BRIEF = Return the data below unaltered, but strip out the pictures.

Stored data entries
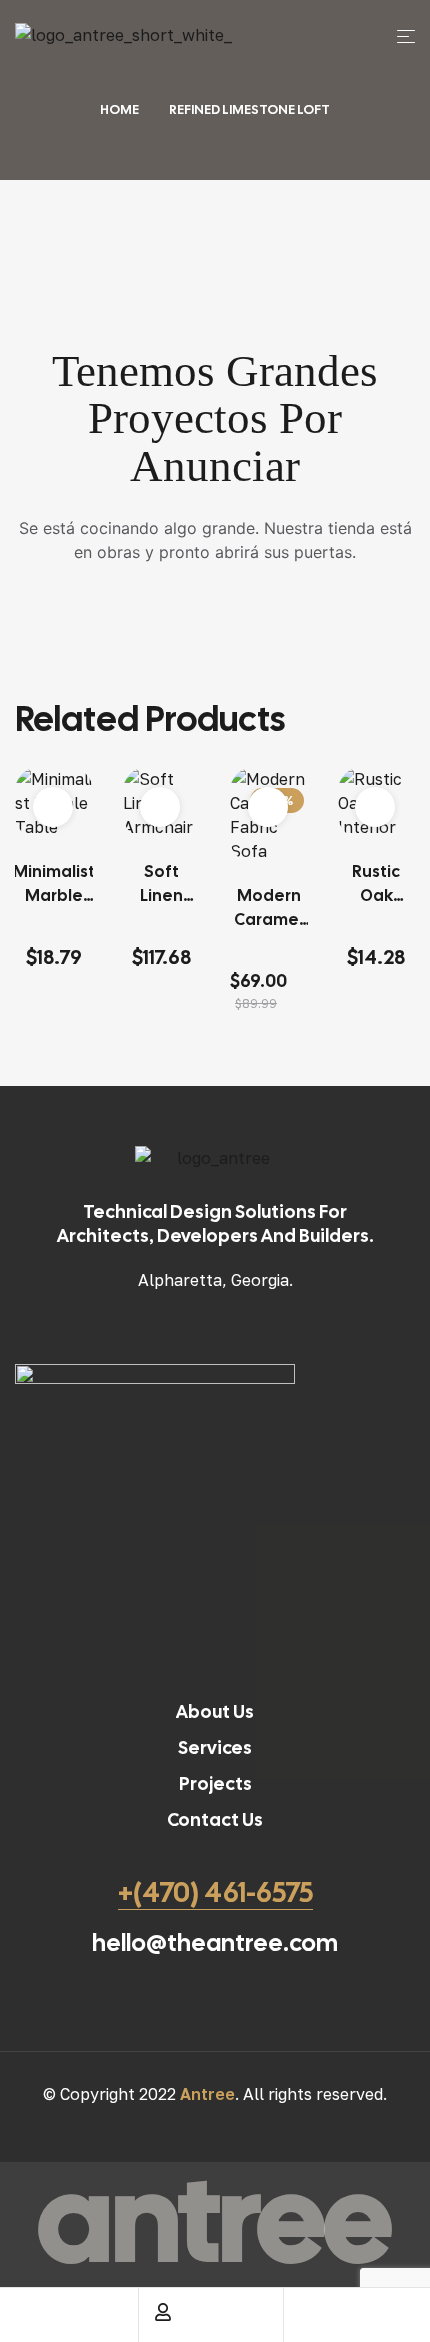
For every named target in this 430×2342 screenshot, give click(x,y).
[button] (53, 807)
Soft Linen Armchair (161, 884)
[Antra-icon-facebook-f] (20, 55)
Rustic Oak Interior (376, 884)
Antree (207, 2094)
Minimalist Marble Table (54, 884)
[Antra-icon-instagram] (58, 55)
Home (119, 109)
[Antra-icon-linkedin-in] (96, 55)
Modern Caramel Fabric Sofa (268, 908)
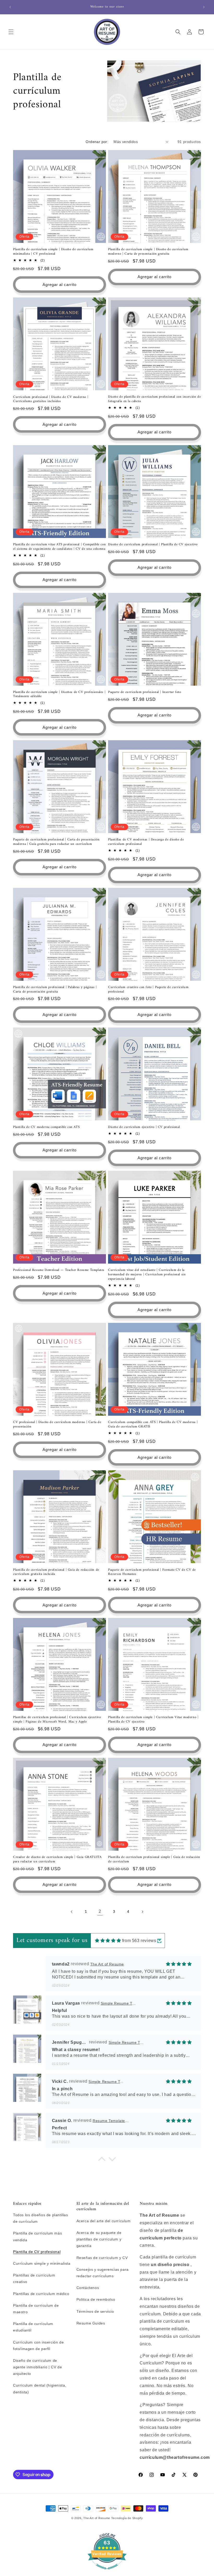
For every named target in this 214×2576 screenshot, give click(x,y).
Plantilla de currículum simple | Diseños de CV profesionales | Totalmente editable (59, 694)
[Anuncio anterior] (10, 7)
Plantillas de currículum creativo (34, 2278)
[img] (108, 1941)
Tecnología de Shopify (127, 2518)
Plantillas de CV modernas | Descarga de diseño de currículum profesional (146, 842)
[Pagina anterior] (72, 1911)
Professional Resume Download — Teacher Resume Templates (58, 1270)
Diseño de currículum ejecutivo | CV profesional (144, 1127)
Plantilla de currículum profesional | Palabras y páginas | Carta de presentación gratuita (55, 989)
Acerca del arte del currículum (103, 2221)
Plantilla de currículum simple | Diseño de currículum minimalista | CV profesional (53, 251)
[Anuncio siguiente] (204, 7)
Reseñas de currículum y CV (102, 2258)
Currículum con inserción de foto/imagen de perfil (38, 2345)
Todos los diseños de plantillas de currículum (40, 2218)
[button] (11, 32)
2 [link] (100, 1911)
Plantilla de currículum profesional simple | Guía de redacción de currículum (154, 1859)
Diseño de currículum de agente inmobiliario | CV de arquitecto (37, 2367)
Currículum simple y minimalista (41, 2263)
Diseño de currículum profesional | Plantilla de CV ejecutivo (153, 544)
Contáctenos (87, 2288)
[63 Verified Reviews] (107, 2572)
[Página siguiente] (142, 1911)
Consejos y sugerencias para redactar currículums (102, 2272)
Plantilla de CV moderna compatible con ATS (46, 1127)
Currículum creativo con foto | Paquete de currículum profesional (148, 989)
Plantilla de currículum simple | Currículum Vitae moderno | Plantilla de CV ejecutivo (153, 1719)
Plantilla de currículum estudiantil (33, 2327)
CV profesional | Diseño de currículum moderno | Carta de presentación (57, 1424)
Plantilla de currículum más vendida (37, 2236)
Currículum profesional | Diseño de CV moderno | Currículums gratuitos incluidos (50, 399)
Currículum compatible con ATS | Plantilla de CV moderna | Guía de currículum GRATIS (153, 1424)
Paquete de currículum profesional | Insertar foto (144, 692)
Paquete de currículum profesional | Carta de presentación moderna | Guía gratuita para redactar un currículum (56, 842)
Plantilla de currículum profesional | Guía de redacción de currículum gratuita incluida (56, 1572)
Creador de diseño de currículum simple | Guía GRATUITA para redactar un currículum (57, 1859)
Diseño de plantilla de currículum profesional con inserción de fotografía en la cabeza (154, 399)
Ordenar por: (97, 142)
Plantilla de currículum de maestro (36, 2308)
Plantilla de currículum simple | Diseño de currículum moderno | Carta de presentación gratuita (148, 251)
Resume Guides (90, 2323)
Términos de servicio (95, 2311)
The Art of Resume (96, 2518)
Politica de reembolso (95, 2299)
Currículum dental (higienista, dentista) (39, 2388)
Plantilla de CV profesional (37, 2252)
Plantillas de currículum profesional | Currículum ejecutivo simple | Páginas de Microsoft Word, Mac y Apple (57, 1719)
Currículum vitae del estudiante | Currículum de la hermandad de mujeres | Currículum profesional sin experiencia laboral (147, 1274)
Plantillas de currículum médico (41, 2294)
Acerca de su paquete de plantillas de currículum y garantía (99, 2239)
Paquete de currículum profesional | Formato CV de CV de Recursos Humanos (152, 1572)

TASK RESPONSE =
For every named target in this 430×2342 screenshot, give click(x,y).
[button] (53, 807)
Soft Linen Armchair (161, 884)
[Antra-icon-facebook-f] (20, 55)
Rustic Oak Interior (376, 884)
Antree (207, 2094)
Minimalist Marble Table (54, 884)
[Antra-icon-instagram] (58, 55)
Home (119, 109)
[Antra-icon-linkedin-in] (96, 55)
Modern Caramel Fabric Sofa (268, 908)
For every named target in this 214×2576 screenshot, give click(x,y).
Plantilla de currículum simple | Diseños de CV profesionales | Totalmente editable (59, 694)
[Anuncio anterior] (10, 7)
Plantillas de currículum creativo (34, 2278)
[img] (108, 1941)
Tecnología de Shopify (127, 2518)
Plantillas de CV modernas | Descarga de diseño de currículum profesional (146, 842)
[Pagina anterior] (72, 1911)
Professional Resume Download — Teacher Resume Templates (58, 1270)
Diseño de currículum ejecutivo | CV profesional (144, 1127)
Plantilla de currículum profesional | Palabras y páginas | Carta de presentación gratuita (55, 989)
Acerca del arte del currículum (103, 2221)
Plantilla de currículum simple | Diseño de currículum minimalista | CV profesional (53, 251)
[Anuncio siguiente] (204, 7)
Reseñas de currículum y CV (102, 2258)
Currículum con inserción de foto/imagen de perfil (38, 2345)
Todos los diseños de plantillas de currículum (40, 2218)
[button] (11, 32)
2 [link] (100, 1911)
Plantilla de currículum profesional simple | Guía de redacción de currículum (154, 1859)
Diseño de currículum de agente inmobiliario | CV de arquitecto (37, 2367)
Currículum simple y minimalista (41, 2263)
Diseño de currículum profesional | Plantilla de CV ejecutivo (153, 544)
Contáctenos (87, 2288)
[63 Verified Reviews] (107, 2572)
[Página siguiente] (142, 1911)
Consejos y sugerencias para redactar currículums (102, 2272)
Plantilla de CV moderna compatible con ATS (46, 1127)
Currículum creativo con foto | Paquete de currículum profesional (148, 989)
Plantilla de currículum simple | Currículum Vitae moderno | Plantilla de CV ejecutivo (153, 1719)
Plantilla de currículum estudiantil (33, 2327)
CV profesional | Diseño de currículum moderno | Carta de presentación (57, 1424)
Plantilla de currículum más vendida (37, 2236)
Currículum profesional | Diseño de CV moderno | Currículums gratuitos incluidos (50, 399)
Currículum compatible con ATS | Plantilla de CV moderna | Guía de currículum GRATIS (153, 1424)
Paquete de currículum profesional | Insertar foto (144, 692)
Paquete de currículum profesional | Carta de presentación moderna | Guía gratuita para redactar un currículum (56, 842)
Plantilla de currículum profesional | Guía de redacción de currículum gratuita incluida (56, 1572)
Creador de diseño de currículum simple | Guía GRATUITA para redactar un currículum (57, 1859)
Diseño de plantilla de currículum profesional con inserción de fotografía en la cabeza (154, 399)
Ordenar por: (97, 142)
Plantilla de currículum de maestro (36, 2308)
Plantilla de currículum simple | Diseño de currículum moderno | Carta de presentación gratuita (148, 251)
Resume Guides (90, 2323)
Términos de servicio (95, 2311)
The Art of Resume (96, 2518)
Politica de reembolso (95, 2299)
Currículum dental (higienista, dentista) (39, 2388)
Plantilla de CV profesional (37, 2252)
Plantillas de currículum profesional | Currículum ejecutivo simple | Páginas de Microsoft Word, Mac y Apple (57, 1719)
Currículum vitae del estudiante | Currículum de la hermandad de mujeres | Currículum profesional sin experiencia laboral (147, 1274)
Plantillas de currículum médico (41, 2294)
Acerca de su paquete de plantillas de currículum y garantía (99, 2239)
Paquete de currículum profesional | Formato CV de CV de Recursos Humanos (152, 1572)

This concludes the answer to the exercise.